* Problem statement
Every entry below should be printed again exactly as it reads.

* Data
↓
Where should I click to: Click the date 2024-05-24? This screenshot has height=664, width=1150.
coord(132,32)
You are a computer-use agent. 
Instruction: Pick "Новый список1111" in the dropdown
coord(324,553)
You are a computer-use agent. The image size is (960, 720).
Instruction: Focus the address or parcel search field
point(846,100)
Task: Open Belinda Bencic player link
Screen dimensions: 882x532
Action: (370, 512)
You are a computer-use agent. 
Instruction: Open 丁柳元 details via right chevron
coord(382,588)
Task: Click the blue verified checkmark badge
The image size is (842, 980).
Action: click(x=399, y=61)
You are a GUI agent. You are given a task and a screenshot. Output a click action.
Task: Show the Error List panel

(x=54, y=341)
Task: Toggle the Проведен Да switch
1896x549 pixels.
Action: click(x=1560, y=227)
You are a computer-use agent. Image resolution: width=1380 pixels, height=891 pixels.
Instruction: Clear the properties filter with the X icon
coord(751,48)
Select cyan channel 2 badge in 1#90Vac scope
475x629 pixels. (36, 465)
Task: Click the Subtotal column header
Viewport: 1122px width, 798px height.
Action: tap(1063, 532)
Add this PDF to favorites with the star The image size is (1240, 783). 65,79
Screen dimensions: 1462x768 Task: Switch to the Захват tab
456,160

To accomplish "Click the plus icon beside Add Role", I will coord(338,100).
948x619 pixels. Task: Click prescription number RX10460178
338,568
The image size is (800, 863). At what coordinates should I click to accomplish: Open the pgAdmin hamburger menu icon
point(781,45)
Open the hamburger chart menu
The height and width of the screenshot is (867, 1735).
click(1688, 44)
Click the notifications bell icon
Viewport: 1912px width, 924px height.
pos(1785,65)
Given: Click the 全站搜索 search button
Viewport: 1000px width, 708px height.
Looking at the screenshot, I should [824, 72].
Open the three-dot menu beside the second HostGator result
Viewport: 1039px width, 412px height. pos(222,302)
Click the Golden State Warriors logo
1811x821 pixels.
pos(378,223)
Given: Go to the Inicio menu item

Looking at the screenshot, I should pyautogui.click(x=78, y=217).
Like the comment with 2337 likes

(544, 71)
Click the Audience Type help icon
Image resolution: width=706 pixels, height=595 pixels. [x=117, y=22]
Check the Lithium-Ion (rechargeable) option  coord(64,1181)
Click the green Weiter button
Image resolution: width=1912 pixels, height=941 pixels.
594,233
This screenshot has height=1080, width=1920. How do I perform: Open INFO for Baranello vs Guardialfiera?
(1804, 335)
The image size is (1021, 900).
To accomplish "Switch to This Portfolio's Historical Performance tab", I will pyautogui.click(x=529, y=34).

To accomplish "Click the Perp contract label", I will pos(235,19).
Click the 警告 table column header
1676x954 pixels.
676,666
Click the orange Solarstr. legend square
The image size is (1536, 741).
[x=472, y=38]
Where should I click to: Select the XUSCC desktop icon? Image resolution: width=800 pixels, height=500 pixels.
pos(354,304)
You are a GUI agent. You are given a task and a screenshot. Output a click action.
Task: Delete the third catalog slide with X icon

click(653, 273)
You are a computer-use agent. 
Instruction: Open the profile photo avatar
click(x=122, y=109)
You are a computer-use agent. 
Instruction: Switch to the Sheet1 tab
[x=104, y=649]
↑
* Reply to the task
Where should I click to: Click the date 2024-05-24? This screenshot has height=664, width=1150.
coord(132,32)
You are a computer-use agent. 
Instruction: Pick "Новый список1111" in the dropdown
coord(324,553)
You are a computer-use agent. The image size is (960, 720).
Instruction: Focus the address or parcel search field
point(846,100)
Task: Open Belinda Bencic player link
Screen dimensions: 882x532
Action: (370, 512)
You are a computer-use agent. 
Instruction: Open 丁柳元 details via right chevron
coord(382,588)
Task: Click the blue verified checkmark badge
The image size is (842, 980).
Action: click(x=399, y=61)
You are a GUI agent. You are given a task and a screenshot. Output a click action.
Task: Show the Error List panel

(x=54, y=341)
Task: Toggle the Проведен Да switch
1896x549 pixels.
Action: click(x=1560, y=227)
You are a computer-use agent. Image resolution: width=1380 pixels, height=891 pixels.
Instruction: Clear the properties filter with the X icon
coord(751,48)
Select cyan channel 2 badge in 1#90Vac scope
475x629 pixels. (36, 465)
Task: Click the Subtotal column header
Viewport: 1122px width, 798px height.
Action: tap(1063, 532)
Add this PDF to favorites with the star The image size is (1240, 783). 65,79
Screen dimensions: 1462x768 Task: Switch to the Захват tab
456,160

To accomplish "Click the plus icon beside Add Role", I will coord(338,100).
948x619 pixels. Task: Click prescription number RX10460178
338,568
The image size is (800, 863). At what coordinates should I click to accomplish: Open the pgAdmin hamburger menu icon
point(781,45)
Open the hamburger chart menu
The height and width of the screenshot is (867, 1735).
click(1688, 44)
Click the notifications bell icon
Viewport: 1912px width, 924px height.
pos(1785,65)
Given: Click the 全站搜索 search button
Viewport: 1000px width, 708px height.
Looking at the screenshot, I should [824, 72].
Open the three-dot menu beside the second HostGator result
Viewport: 1039px width, 412px height. pos(222,302)
Click the Golden State Warriors logo
1811x821 pixels.
pos(378,223)
Given: Go to the Inicio menu item

Looking at the screenshot, I should pyautogui.click(x=78, y=217).
Like the comment with 2337 likes

(544, 71)
Click the Audience Type help icon
Image resolution: width=706 pixels, height=595 pixels. [x=117, y=22]
Check the Lithium-Ion (rechargeable) option  coord(64,1181)
Click the green Weiter button
Image resolution: width=1912 pixels, height=941 pixels.
594,233
This screenshot has height=1080, width=1920. How do I perform: Open INFO for Baranello vs Guardialfiera?
(1804, 335)
The image size is (1021, 900).
To accomplish "Switch to This Portfolio's Historical Performance tab", I will pyautogui.click(x=529, y=34).

To accomplish "Click the Perp contract label", I will pos(235,19).
Click the 警告 table column header
1676x954 pixels.
676,666
Click the orange Solarstr. legend square
The image size is (1536, 741).
[x=472, y=38]
Where should I click to: Select the XUSCC desktop icon? Image resolution: width=800 pixels, height=500 pixels.
pos(354,304)
You are a GUI agent. You are given a task and a screenshot. Output a click action.
Task: Delete the third catalog slide with X icon

click(653, 273)
You are a computer-use agent. 
Instruction: Open the profile photo avatar
click(x=122, y=109)
You are a computer-use agent. 
Instruction: Switch to the Sheet1 tab
[x=104, y=649]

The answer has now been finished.